When production began, Brooks had invested approximately $1.5 million of his own money. As production delays mounted, he invested more, eventually taking out a second mortgage on his home. Brooks was forced to raise an additional $15 million through banks.

Brooks was worried the movie could not be saved, so he cut together a 10-minute trailer for the movie in a sci-fi style similar to Star Wars in order to sell to distributors. When Brooks approached Paramount, Michael Eisner showed interest, but Jeffrey Katzenberg said no. Eventually, Alan Ladd Jr. at MGM agreed to distribute the movie, and connected Brooks with international distributor UIP. The distributor purchased the movie from Brooks for $14 million.

After paying back investors and loans, Brooks estimates he had lost about $9 million of his own money at the time.

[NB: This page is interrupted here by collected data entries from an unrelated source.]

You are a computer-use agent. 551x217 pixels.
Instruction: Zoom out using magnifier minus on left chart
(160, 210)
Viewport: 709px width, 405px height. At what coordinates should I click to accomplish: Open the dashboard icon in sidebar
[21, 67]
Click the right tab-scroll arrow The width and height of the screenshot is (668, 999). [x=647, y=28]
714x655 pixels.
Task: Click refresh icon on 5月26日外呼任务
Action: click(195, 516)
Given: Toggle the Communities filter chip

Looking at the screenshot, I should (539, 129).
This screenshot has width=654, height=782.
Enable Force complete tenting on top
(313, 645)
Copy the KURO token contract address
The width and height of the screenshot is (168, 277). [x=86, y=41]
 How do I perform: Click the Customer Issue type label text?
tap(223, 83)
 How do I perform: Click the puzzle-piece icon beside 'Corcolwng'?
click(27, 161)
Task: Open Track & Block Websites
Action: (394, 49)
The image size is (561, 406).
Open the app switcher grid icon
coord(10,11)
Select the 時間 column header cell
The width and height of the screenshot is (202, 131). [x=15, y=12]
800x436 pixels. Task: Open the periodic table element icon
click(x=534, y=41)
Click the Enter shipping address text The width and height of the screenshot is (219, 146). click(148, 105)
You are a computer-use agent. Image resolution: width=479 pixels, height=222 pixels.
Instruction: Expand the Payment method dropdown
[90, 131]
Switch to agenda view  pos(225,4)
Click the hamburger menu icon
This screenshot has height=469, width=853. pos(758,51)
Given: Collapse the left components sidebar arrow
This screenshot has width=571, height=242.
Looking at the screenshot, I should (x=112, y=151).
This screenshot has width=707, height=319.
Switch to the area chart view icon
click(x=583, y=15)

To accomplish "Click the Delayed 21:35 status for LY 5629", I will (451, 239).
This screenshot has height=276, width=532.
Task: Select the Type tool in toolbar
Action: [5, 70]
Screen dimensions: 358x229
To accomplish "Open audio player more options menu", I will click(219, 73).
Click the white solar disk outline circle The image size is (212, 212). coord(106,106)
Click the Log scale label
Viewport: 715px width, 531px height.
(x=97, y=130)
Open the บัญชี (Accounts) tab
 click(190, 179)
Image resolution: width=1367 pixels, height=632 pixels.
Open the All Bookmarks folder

However, Brooks claimed that over the years since its release, the movie finally did break even, most likely through home video and DVD. Brooks called it a "miracle." Actor Alexei Sayle discussed the film on his podcast in 2024 and described it as a "disaster".

==Release==
Solarbabies was released in the United States on November 26, 1986. In the Philippines, the film was released by Movierama International on June 23, 1989.

==Reception==
Reviews for Solarbabies were very poor, with film historian Leonard Maltin describing it thus: "An appalling stinker, the 1980's teen jargon doesn't exactly capture the futuristic mood of this junk." The film was given a BOMB rating in his annual publication.

Joe Kane of The Phantom of the Movies' Videoscope called the picture "A pathetic Mad Max Beyond Thunderdome rip-off, working from a script which must have been scrawled in Crayola, with every futuristic cliché you could possibly imagine. Lacking in originality, but rich in brain-dead dialogue; when Jami Gertz snarls, 'Get out, you creature of filth!', consider that a subliminal message."

Steven H. Scheuer, author of Movies on TV, also slammed the film: "This pic rips off everything from Cool Hand Luke to Dune to Rollerball to Logan's Run to The Warriors and still comes up dry."

Mike Clark, reviewing the film for USA Today, had this message for the filmmakers: "Better pray for a pox on Spock, guys, and fast" (the film was released on the same day as Star Trek IV: The Voyage Home), and added "...we see in a couple of scenes that movies still exist. I'd have thought both civilization and the movies would have been wiped out by '41 [the year in the future the movie is set], thanks to atrocities like Solarbabies."

Gene Siskel, on his syndicated film review show At the Movies, called the movie "trash...Such is what happens when you begin with good characters, costume/production design, special effects, and stunt-work...then scramble to build a plot around it all. The best thing about this picture is its title; rather than a screenplay, it has a barrel of gimmicks." Siskel's colleague Roger Ebert seemed to agree: "You can't expect any cast, no matter how committed, to sell a movie that--apparently--can't decide what it's about. The actors must be given a solid storyline to work with and build on, which neither this film nor its producers have done."

Audiences polled by CinemaScore gave the film an average grade of "C" on an A+ to F scale.

==Home media==
The film was released on DVD on March 6, 2007. The movie was later given a Blu-ray release, first in Germany on September 25, 2014 by Koch Media and in the US on May 10, 2016 by Kino Lorber.